From the lines below, copy out each one that contains the string "width".

Records to use:
------------

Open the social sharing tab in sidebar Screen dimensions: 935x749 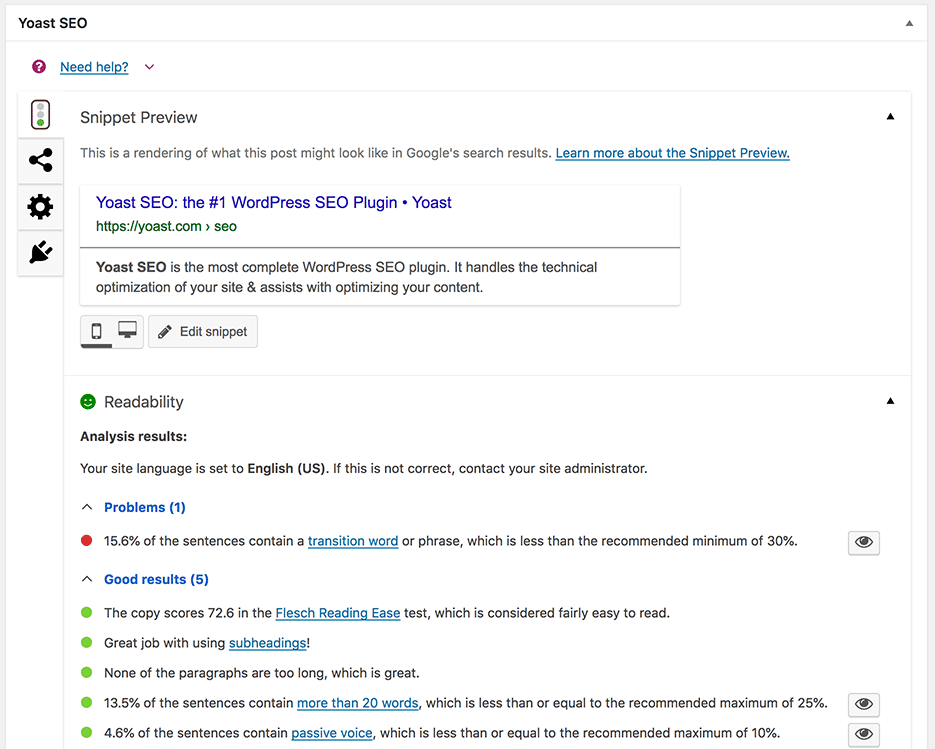point(40,160)
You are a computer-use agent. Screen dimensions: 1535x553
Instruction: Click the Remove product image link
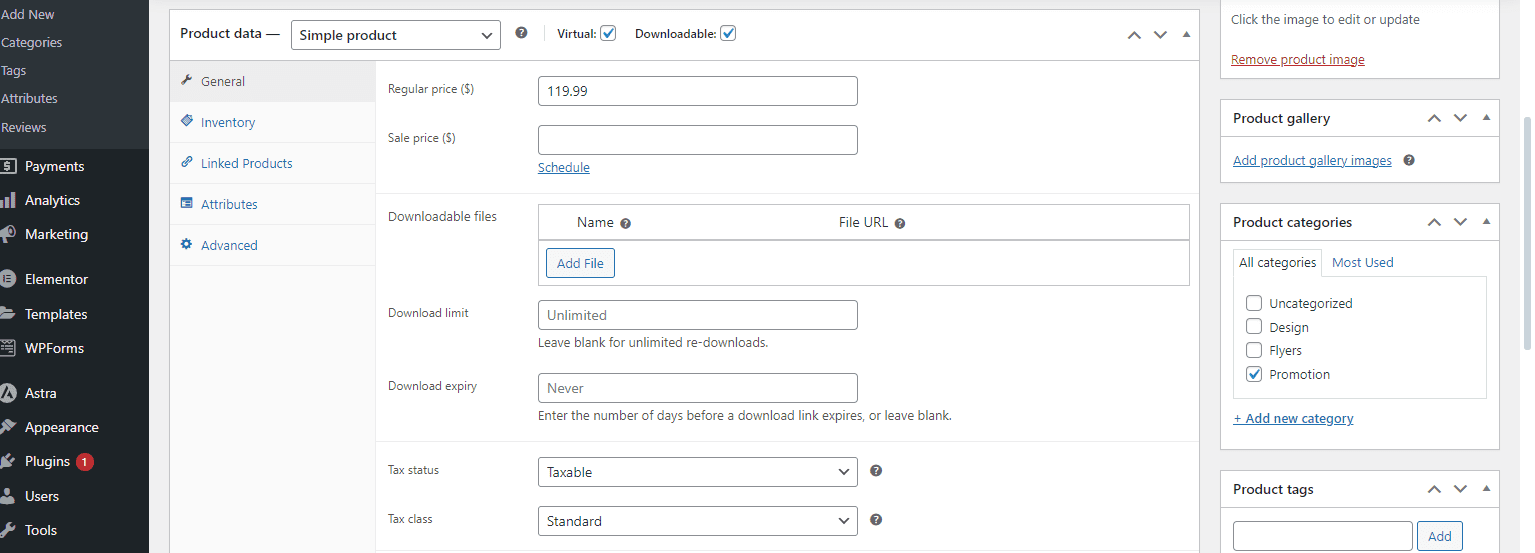1297,59
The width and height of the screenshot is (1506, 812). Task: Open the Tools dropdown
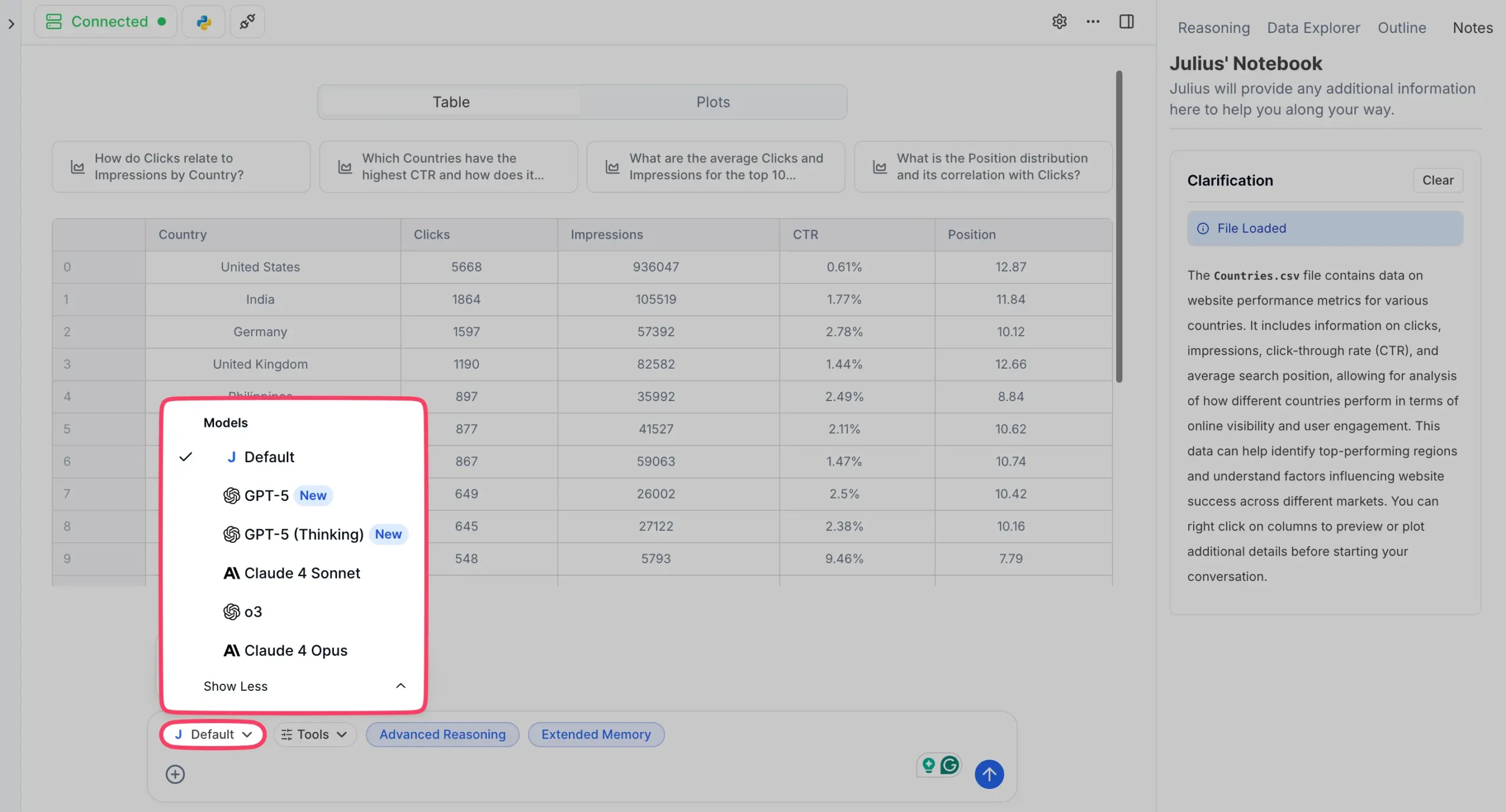point(314,734)
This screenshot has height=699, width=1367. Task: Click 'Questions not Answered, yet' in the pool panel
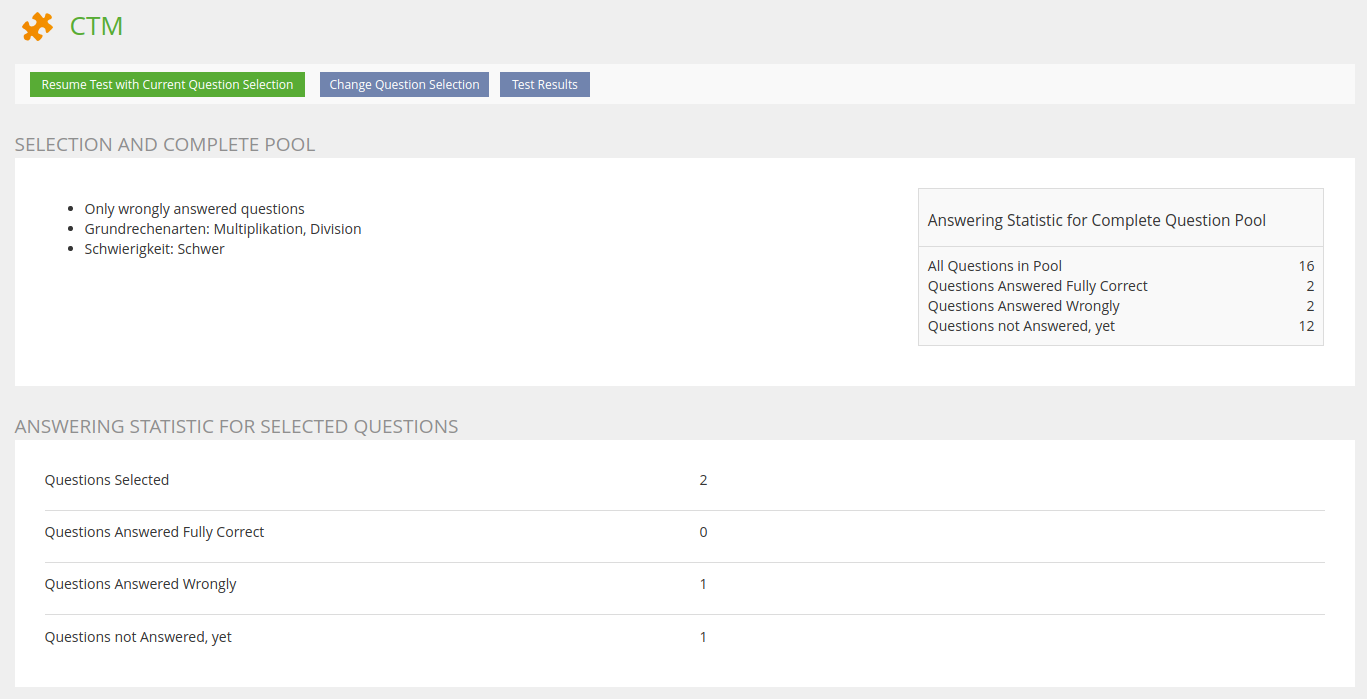tap(1021, 326)
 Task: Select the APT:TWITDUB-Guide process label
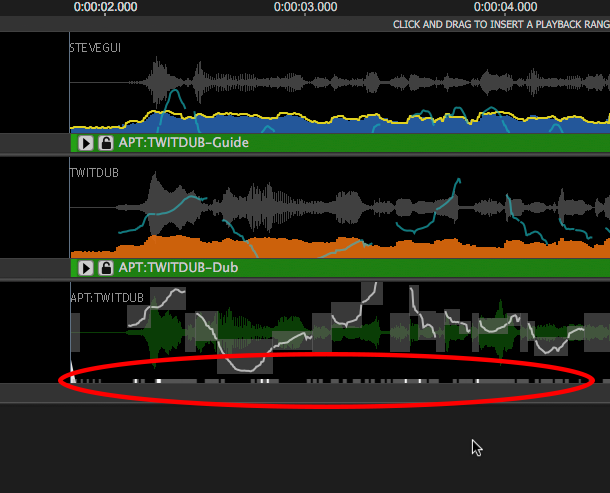pyautogui.click(x=183, y=143)
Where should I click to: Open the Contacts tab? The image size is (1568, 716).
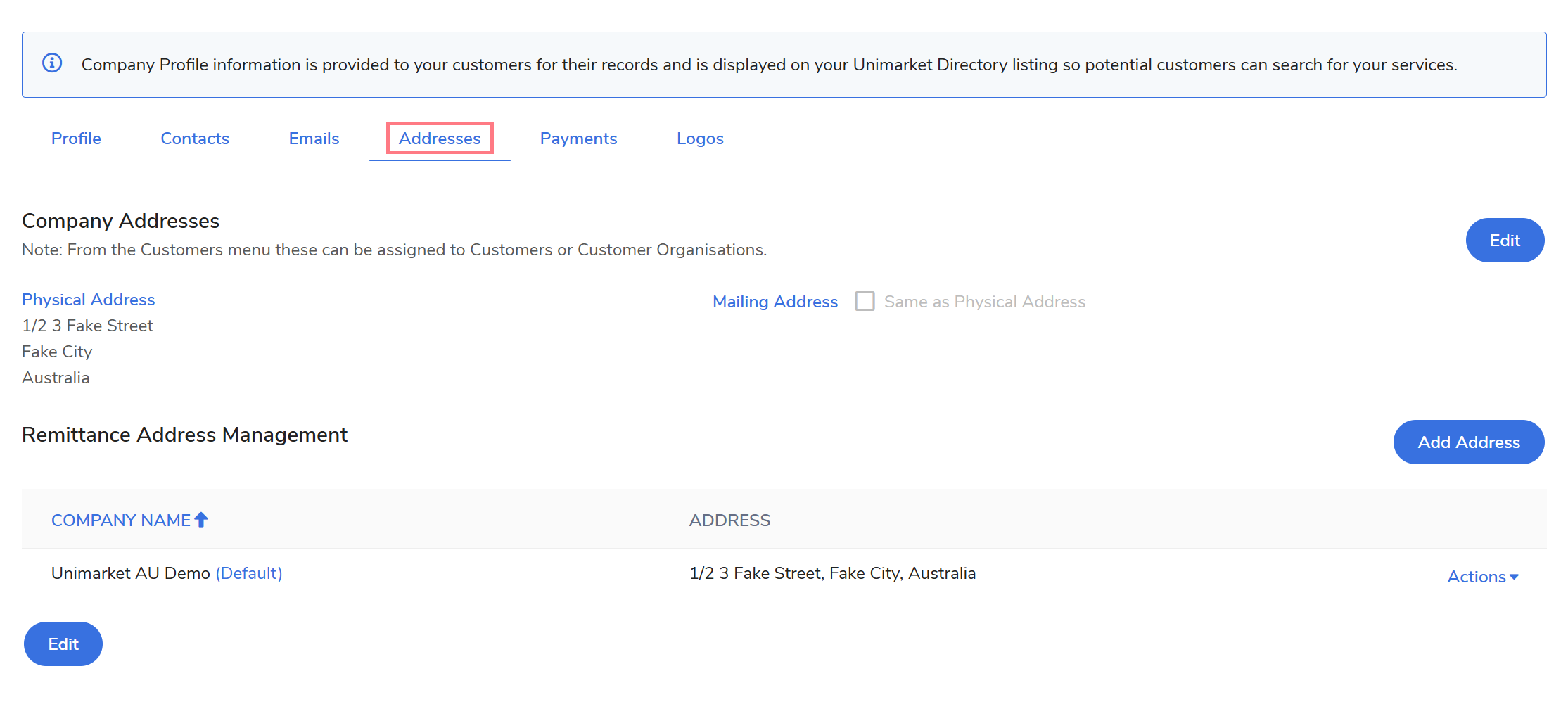[x=195, y=139]
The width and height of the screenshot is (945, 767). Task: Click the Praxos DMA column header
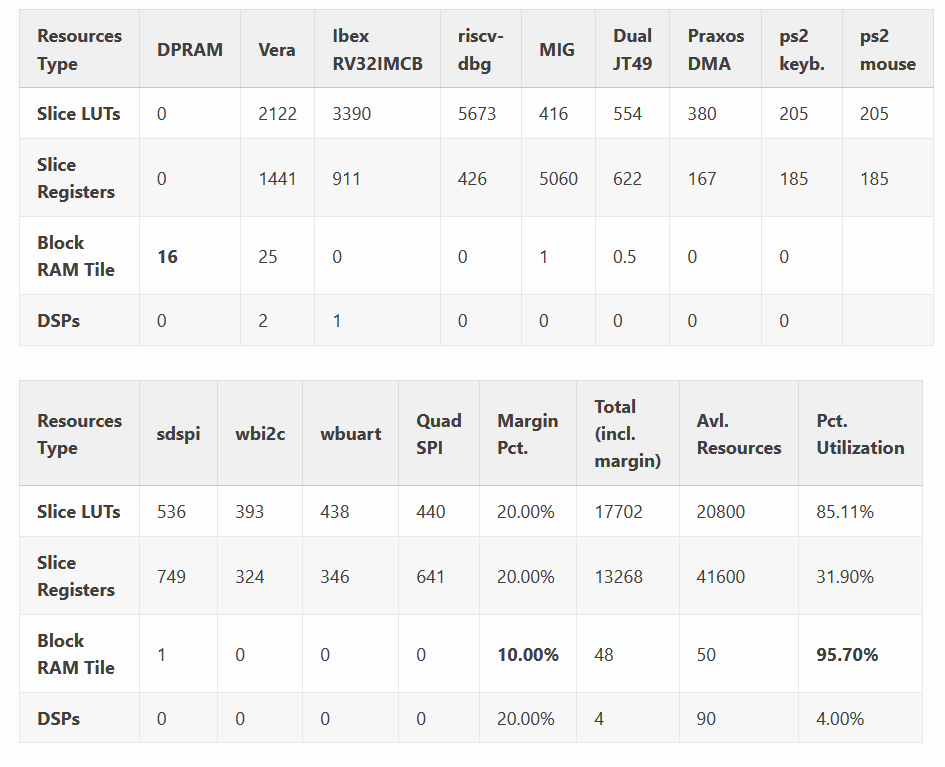[715, 49]
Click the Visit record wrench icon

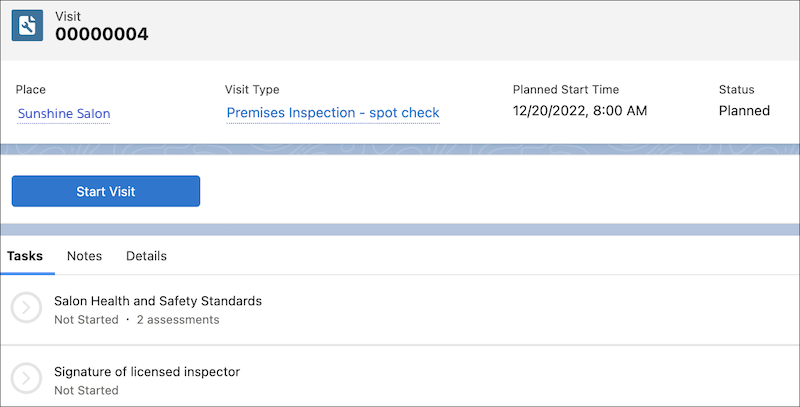(x=27, y=25)
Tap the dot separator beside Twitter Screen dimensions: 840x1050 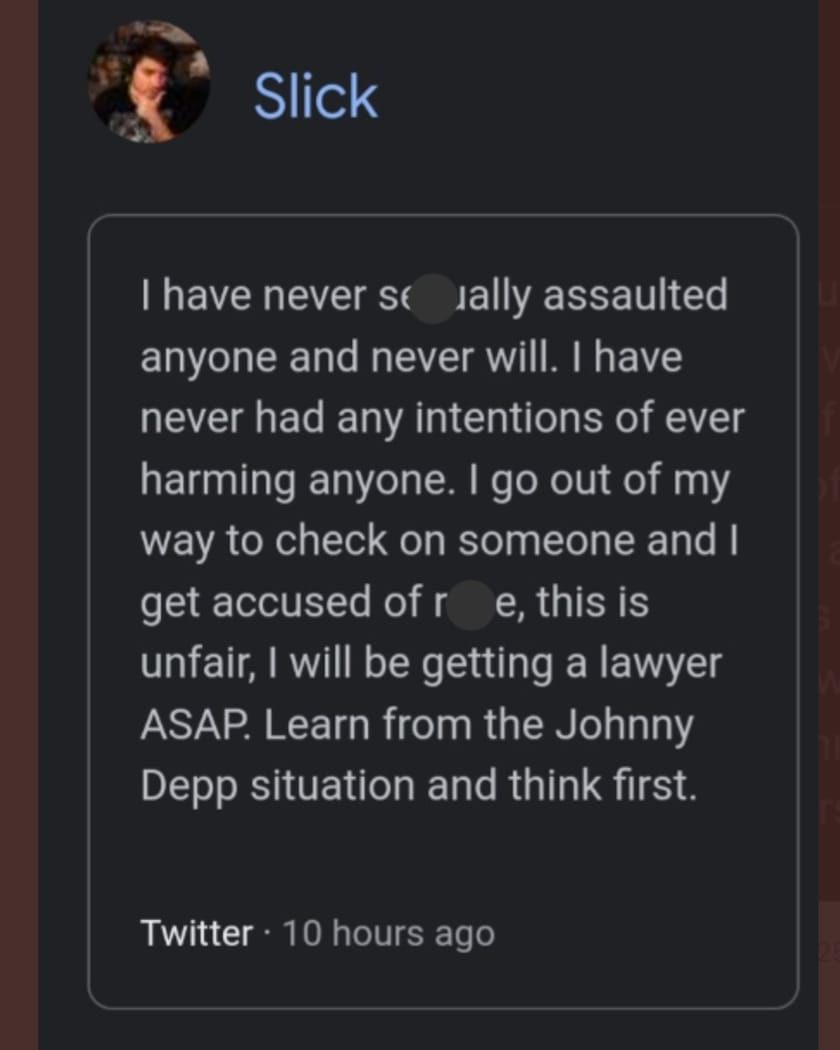[x=266, y=933]
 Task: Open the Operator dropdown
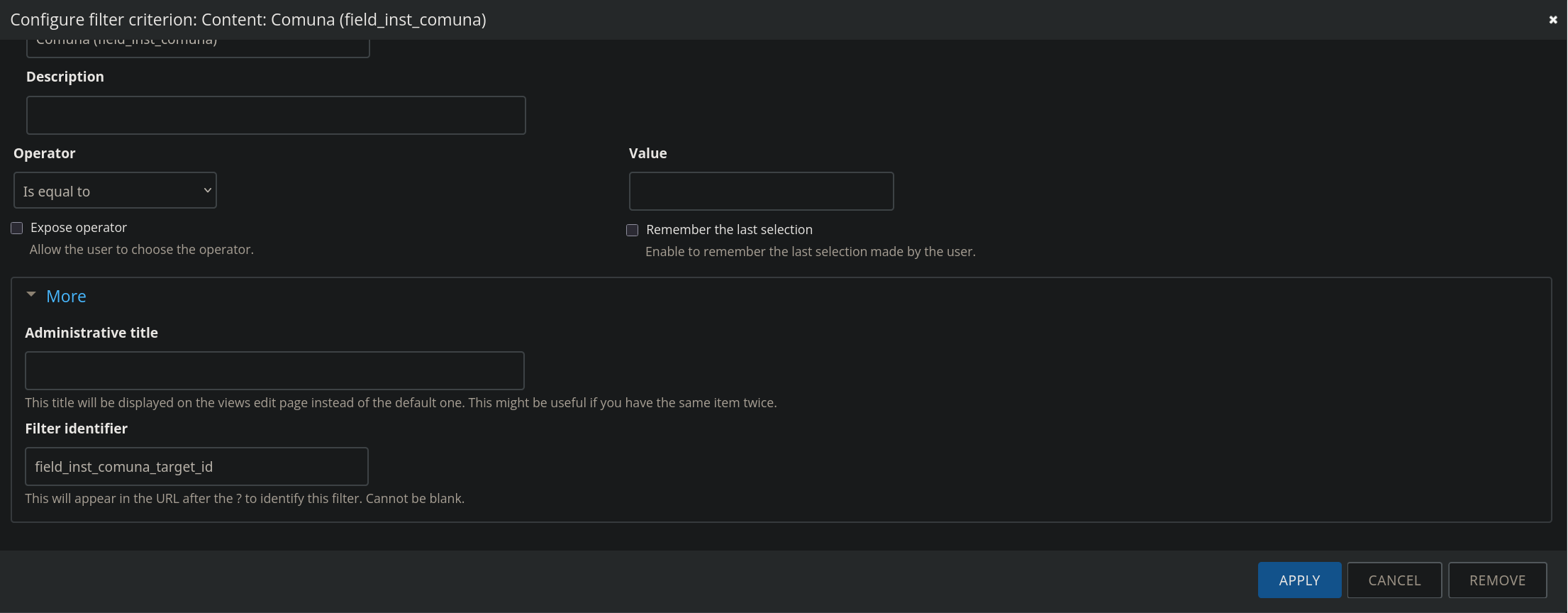click(115, 191)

------------

Solution to the exercise:
The width and height of the screenshot is (1506, 812). Task: Open the Tools dropdown
This screenshot has height=699, width=1367. Task: Click 'Questions not Answered, yet' in the pool panel
The width and height of the screenshot is (945, 767). Task: Click the Praxos DMA column header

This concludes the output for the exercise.